Gum Disease Treatment

Embarcadero 4 Dental is proud to have our own, onsite Periodontal Specialist, Connie Oh, DMD. Dr.Oh is an expert in periodontal disease. She can provide you with the right periodontal treatment including reconstructive periodontal surgery, if necessary.

Procedures Periodontists Use to Treat Gum Disease

  • Non-Surgical
  • Surgical
  • Laser
  • Dental Implants
  • Gum Lifts

What is Periodontal (Gum) Disease?

Periodontal disease is an infection in the tissues that support your teeth. Your gum tissue appears as though it’s snuggled right up to your teeth, but in actuality, there is a very shallow, v-shaped crevice called a sulcus, which lies between your teeth and your gums. This sulcus is really too small for you to notice, but it’s the spot where periodontal disease attacks, causing the attachment of the tooth and its supporting tissues to break down. As the tissues become damaged, the crevice (sulcus) becomes a deeper pocket. The deeper the pocket, the more severe the gum disease. This is the reason your dentist checks around the base of each tooth with a small steel “pick” during your exam—to check the depth of the sulcus around each tooth, looking for signs of gum disease. The depth of the sulcus should be between 1 and 3 millimeters; more than that is a sign of gum disease.

The main cause of periodontal disease is bacteria—represented by sticky, colorless plaque. Hard plaque is constantly forming on your teeth. Failure to get rid of this plaque results in gum disease. The purpose of flossing is to pull this plaque out of the area to prevent the infection that leads to gum problems such as bleeding, a sign of gum disease. Gum disease is the #1 cause for losing teeth, and it’s quite preventable.

Periodontal (gum) diseases are classified according to the severity of the disease. The two major stages are:

  • Gingivitis, a mild and reversible form of periodontal disease that is limited only to the gums and can be eliminated by removal of the plaque and tartar, and a commitment to brushing and flossing regularly to keep it from forming.
  • Periodontitis, the more serious form in which the gums literally pull away from the tooth and form infected pockets. The body fights the infection but the body’s infection-fighting enzymes combine with the bacterial toxins and together they begin to break down the bone and connective tissue that keeps the teeth in place. If this is not treated, the connective tissues, gums and bones will be destroyed, leading to tooth loss.

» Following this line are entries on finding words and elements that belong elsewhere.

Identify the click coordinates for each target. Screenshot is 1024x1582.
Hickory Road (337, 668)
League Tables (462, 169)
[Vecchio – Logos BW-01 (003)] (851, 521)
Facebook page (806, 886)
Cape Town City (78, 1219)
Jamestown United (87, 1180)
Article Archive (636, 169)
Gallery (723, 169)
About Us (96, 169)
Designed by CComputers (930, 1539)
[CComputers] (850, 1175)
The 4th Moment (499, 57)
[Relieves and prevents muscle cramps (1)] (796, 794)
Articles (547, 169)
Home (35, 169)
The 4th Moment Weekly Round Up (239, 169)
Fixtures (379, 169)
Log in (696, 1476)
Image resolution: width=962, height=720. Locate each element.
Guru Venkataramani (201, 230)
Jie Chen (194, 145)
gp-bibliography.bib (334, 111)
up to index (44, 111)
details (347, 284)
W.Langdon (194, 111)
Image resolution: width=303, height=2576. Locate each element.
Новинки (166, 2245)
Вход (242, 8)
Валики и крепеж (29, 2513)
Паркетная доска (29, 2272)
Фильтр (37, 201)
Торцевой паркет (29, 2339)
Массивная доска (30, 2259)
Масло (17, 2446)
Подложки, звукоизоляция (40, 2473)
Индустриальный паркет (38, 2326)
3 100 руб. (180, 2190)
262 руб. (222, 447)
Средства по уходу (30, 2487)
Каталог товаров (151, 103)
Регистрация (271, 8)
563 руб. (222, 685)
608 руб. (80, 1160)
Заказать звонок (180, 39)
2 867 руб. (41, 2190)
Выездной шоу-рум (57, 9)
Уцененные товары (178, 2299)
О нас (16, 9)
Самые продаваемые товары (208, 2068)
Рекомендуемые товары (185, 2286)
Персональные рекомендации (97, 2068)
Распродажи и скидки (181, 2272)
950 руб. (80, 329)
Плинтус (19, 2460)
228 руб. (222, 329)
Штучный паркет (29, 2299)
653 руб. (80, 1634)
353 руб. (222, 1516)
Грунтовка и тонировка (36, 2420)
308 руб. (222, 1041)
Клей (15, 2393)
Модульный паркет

Factors that increase your risk of developing periodontal disease:

  • Smoking or chewing tobacco
  • Diabetes and other systemic diseases such as cancer or AIDS
  • Medications such as antidepressants, steroids, and some heart medications that lessen the flow of saliva, which has a protective effect on teeth and gums. Certain anti-epilepsy medications, cancer drugs and calcium channel blockers also increase your risk.
  • Hormonal changes due to oral contraceptives and pregnancy
  • Bridges that do not fit properly
  • Crooked teeth that make it difficult to floss close to the gum line
  • Defective or loose fillings
  • Genetics: some people are more prone to gum disease than others

Warning signs of gum and periodontal disease:

  • Gums that bleed when you brush or floss
  • Swollen, tender and red gums
  • Pain when chewing
  • Gums which have pulled away from the teeth
  • A persistently bad taste in the mouth or bad breath
  • Permanent teeth that are loose or separating
  • Changes in your bite
  • Changes in the fit of partial dentures
  • Tartar and plaque on the teeth

You can have periodontal disease with no warning signs at all, which is another reason you should have regular dental checkups and periodontal examinations. Good oral hygiene will keep periodontal disease from becoming more serious or recurring. Many people lose their teeth due to periodontal disease, but consistently brushing, flossing, eating a balance diet and seeing us on a regular basis will give you a lifetime of smiles—with your own teeth!